*Data records:*

┌──

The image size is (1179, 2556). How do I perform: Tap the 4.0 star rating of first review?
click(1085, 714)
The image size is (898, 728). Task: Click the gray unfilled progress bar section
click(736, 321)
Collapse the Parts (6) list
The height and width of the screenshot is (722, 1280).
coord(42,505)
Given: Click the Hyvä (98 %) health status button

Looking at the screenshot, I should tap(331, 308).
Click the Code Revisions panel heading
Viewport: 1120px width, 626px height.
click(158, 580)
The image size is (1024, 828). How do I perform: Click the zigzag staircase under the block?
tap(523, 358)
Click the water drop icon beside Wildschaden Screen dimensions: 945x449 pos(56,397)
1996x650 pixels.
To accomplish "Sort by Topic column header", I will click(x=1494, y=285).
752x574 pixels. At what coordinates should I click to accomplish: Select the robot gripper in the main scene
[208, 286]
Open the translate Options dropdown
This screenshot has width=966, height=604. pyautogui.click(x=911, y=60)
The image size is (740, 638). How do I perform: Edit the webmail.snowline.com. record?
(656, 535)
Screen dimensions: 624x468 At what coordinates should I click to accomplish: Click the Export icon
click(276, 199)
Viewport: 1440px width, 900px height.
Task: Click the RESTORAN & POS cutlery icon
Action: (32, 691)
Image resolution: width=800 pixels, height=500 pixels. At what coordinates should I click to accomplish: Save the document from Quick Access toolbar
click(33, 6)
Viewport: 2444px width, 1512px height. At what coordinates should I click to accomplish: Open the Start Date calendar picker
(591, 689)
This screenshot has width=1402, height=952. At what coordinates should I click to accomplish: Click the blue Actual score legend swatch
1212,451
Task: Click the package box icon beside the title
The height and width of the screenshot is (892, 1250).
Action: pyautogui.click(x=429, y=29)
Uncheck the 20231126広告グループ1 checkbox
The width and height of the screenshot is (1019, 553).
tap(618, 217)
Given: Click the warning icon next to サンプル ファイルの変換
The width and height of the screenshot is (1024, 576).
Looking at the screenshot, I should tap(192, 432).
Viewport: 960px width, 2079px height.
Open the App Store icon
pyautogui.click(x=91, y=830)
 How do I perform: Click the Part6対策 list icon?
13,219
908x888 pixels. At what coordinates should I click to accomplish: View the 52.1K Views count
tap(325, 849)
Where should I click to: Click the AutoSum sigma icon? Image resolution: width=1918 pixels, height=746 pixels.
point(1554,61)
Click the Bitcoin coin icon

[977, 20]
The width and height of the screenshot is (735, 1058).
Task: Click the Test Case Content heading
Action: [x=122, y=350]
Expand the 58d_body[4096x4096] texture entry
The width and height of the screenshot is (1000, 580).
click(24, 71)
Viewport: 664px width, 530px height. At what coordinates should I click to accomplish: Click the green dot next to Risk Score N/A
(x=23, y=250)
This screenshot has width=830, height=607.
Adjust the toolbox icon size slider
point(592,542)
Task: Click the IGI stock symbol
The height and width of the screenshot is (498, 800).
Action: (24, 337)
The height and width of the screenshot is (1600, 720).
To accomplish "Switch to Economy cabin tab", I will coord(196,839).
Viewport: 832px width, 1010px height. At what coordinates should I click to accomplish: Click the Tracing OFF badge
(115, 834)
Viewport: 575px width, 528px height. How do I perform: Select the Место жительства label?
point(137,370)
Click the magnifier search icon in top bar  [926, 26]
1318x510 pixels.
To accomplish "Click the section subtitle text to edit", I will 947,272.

└──

*EXERCISE DIRECTIONS:* Having read the entries, repeat them all exactly.

*ANSWER TO THE PROBLEM:*
The image size is (1179, 2556). How do I perform: Tap the 4.0 star rating of first review?
click(1085, 714)
The image size is (898, 728). Task: Click the gray unfilled progress bar section
click(736, 321)
Collapse the Parts (6) list
The height and width of the screenshot is (722, 1280).
coord(42,505)
Given: Click the Hyvä (98 %) health status button

Looking at the screenshot, I should tap(331, 308).
Click the Code Revisions panel heading
Viewport: 1120px width, 626px height.
click(158, 580)
The image size is (1024, 828). How do I perform: Click the zigzag staircase under the block?
tap(523, 358)
Click the water drop icon beside Wildschaden Screen dimensions: 945x449 pos(56,397)
1996x650 pixels.
To accomplish "Sort by Topic column header", I will click(x=1494, y=285).
752x574 pixels. At what coordinates should I click to accomplish: Select the robot gripper in the main scene
[208, 286]
Open the translate Options dropdown
This screenshot has width=966, height=604. pyautogui.click(x=911, y=60)
The image size is (740, 638). How do I perform: Edit the webmail.snowline.com. record?
(656, 535)
Screen dimensions: 624x468 At what coordinates should I click to accomplish: Click the Export icon
click(276, 199)
Viewport: 1440px width, 900px height.
Task: Click the RESTORAN & POS cutlery icon
Action: (32, 691)
Image resolution: width=800 pixels, height=500 pixels. At what coordinates should I click to accomplish: Save the document from Quick Access toolbar
click(33, 6)
Viewport: 2444px width, 1512px height. At what coordinates should I click to accomplish: Open the Start Date calendar picker
(591, 689)
This screenshot has width=1402, height=952. At what coordinates should I click to accomplish: Click the blue Actual score legend swatch
1212,451
Task: Click the package box icon beside the title
The height and width of the screenshot is (892, 1250).
Action: pyautogui.click(x=429, y=29)
Uncheck the 20231126広告グループ1 checkbox
The width and height of the screenshot is (1019, 553).
tap(618, 217)
Given: Click the warning icon next to サンプル ファイルの変換
The width and height of the screenshot is (1024, 576).
Looking at the screenshot, I should tap(192, 432).
Viewport: 960px width, 2079px height.
Open the App Store icon
pyautogui.click(x=91, y=830)
 How do I perform: Click the Part6対策 list icon?
13,219
908x888 pixels. At what coordinates should I click to accomplish: View the 52.1K Views count
tap(325, 849)
Where should I click to: Click the AutoSum sigma icon? Image resolution: width=1918 pixels, height=746 pixels.
point(1554,61)
Click the Bitcoin coin icon

[977, 20]
The width and height of the screenshot is (735, 1058).
Task: Click the Test Case Content heading
Action: [x=122, y=350]
Expand the 58d_body[4096x4096] texture entry
The width and height of the screenshot is (1000, 580).
click(24, 71)
Viewport: 664px width, 530px height. At what coordinates should I click to accomplish: Click the green dot next to Risk Score N/A
(x=23, y=250)
This screenshot has width=830, height=607.
Adjust the toolbox icon size slider
point(592,542)
Task: Click the IGI stock symbol
The height and width of the screenshot is (498, 800).
Action: (24, 337)
The height and width of the screenshot is (1600, 720).
To accomplish "Switch to Economy cabin tab", I will coord(196,839).
Viewport: 832px width, 1010px height. At what coordinates should I click to accomplish: Click the Tracing OFF badge
(115, 834)
Viewport: 575px width, 528px height. How do I perform: Select the Место жительства label?
point(137,370)
Click the magnifier search icon in top bar  [926, 26]
1318x510 pixels.
To accomplish "Click the section subtitle text to edit", I will 947,272.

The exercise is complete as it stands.